Work instructions: If a line in the data below holds the word "recenzja", copy it.

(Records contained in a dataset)
┄┄┄┄┄┄
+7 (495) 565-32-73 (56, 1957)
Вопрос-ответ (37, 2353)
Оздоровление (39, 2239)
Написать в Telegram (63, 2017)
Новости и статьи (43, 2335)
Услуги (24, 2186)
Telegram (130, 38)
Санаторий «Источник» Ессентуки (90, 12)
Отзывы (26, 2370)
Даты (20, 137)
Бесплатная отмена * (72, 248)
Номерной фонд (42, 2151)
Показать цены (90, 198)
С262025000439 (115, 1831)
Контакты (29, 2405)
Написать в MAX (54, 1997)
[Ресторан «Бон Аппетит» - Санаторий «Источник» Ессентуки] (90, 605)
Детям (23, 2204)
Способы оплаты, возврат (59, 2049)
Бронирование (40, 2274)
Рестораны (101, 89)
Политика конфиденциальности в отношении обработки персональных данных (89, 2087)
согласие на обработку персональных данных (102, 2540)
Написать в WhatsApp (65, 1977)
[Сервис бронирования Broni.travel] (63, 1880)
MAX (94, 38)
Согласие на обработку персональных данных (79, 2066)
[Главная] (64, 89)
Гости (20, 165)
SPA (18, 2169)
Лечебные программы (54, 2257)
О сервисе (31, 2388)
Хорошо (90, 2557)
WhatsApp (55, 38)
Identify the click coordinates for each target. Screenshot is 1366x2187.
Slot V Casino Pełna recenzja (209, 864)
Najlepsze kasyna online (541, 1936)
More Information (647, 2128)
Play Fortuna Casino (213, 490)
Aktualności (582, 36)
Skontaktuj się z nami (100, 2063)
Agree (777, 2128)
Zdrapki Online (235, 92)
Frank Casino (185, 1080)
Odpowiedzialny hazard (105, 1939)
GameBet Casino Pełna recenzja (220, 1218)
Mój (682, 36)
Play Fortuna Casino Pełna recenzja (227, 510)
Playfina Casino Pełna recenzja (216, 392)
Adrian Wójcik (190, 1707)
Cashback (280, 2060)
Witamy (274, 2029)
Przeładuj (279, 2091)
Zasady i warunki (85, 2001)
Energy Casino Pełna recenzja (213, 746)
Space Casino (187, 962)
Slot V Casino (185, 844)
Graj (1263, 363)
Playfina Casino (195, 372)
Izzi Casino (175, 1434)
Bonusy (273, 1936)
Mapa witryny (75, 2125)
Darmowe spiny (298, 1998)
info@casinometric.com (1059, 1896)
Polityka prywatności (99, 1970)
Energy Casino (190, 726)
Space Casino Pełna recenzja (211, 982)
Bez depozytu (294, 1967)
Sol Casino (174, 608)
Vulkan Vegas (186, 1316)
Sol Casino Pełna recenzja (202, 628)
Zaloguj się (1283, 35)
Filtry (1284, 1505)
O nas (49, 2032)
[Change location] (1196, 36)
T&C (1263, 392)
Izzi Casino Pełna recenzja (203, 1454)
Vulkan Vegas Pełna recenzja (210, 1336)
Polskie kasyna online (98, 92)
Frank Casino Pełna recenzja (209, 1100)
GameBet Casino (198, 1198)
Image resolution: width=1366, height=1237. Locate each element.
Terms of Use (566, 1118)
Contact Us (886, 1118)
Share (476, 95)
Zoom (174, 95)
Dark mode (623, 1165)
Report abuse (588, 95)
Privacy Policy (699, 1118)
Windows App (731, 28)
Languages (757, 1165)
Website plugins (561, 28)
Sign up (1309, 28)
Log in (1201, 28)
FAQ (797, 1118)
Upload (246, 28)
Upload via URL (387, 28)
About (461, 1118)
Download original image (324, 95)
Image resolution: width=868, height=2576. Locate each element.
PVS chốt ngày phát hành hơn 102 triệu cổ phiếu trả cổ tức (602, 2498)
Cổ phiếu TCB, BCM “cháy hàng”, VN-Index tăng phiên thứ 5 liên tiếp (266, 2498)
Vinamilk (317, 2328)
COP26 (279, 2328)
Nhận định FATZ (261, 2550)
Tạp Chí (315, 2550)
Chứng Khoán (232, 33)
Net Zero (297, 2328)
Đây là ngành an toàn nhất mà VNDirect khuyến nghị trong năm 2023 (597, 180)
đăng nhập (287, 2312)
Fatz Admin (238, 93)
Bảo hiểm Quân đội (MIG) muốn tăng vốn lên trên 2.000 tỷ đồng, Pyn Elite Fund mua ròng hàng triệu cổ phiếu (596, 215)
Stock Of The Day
┄┄┄┄┄┄
Your response:
Slot V Casino Pełna recenzja (209, 864)
GameBet Casino Pełna recenzja (220, 1218)
Play Fortuna Casino Pełna recenzja (227, 510)
Playfina Casino Pełna recenzja (216, 392)
Energy Casino Pełna recenzja (213, 746)
Space Casino Pełna recenzja (211, 982)
Sol Casino Pełna recenzja (202, 628)
Izzi Casino Pełna recenzja (203, 1454)
Vulkan Vegas Pełna recenzja (210, 1336)
Frank Casino Pełna recenzja (209, 1100)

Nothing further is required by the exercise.